Let’s begin with a brief look at the Fed’s balance sheet – where Assets (as of 6/30: $3.526 TN) essentially equal Liabilities ($3.499 TN). On the Assets side, the Fed holds $34.3bn of “U.S. Official Reserve Assets.” There is also $228bn of “Other Miscellaneous Assets.” Yet the vast majority of Fed holdings are within its $3.214 TN portfolio of “Credit Market Instruments.”

As of the end of the second quarter, the Fed held $1.937 TN of Treasury notes and bonds, up from $476bn at the end of 2008. Fed holdings also included $1.277 TN of “Agency- and GSE-Backed Securities,” up from 2008’s $20bn. While the Asset side of the Fed’s balance sheet has ballooned in historic proportions, its holdings are for the most part straightforward.

Things tend to get murkier on the Liability side. The Fed is on the hook for tons of Federal Reserve notes - $60bn of “Vault Cash of Depository Institutions,” as well as $1.134 TN of “Currency Outside Banks.” The Fed also ended Q2 with Liabilities “Due to Treasury General Deposit Account” of $135bn and “Due to GSEs” at $20bn. Yet, at $2.013 TN (up from $21bn to end ’07), the Fed’s largest – and fasted growing – Liability is “Deposit Institution Reserves.”

**Information shown:**
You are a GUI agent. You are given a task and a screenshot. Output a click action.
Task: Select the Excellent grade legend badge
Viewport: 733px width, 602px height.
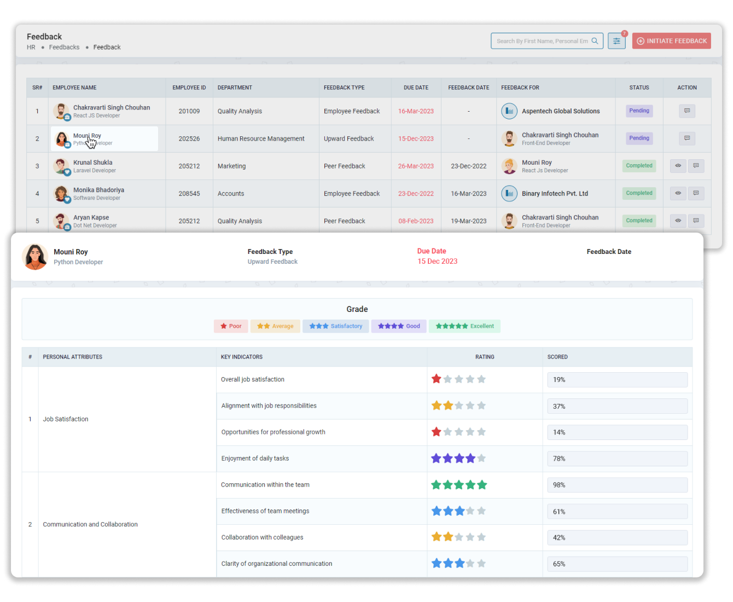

**Task instructions:**
Answer from the Fed balance sheet excerpt:
1. What were the Fed's total Assets as of 6/30?
2. How much in Treasury notes and bonds did the Fed hold at the end of 2008?
3. What was the amount of "Deposit Institution Reserves" at the end of Q2?

**Result of this exercise:**
1. $3.526 TN
2. $476bn
3. $2.013 TN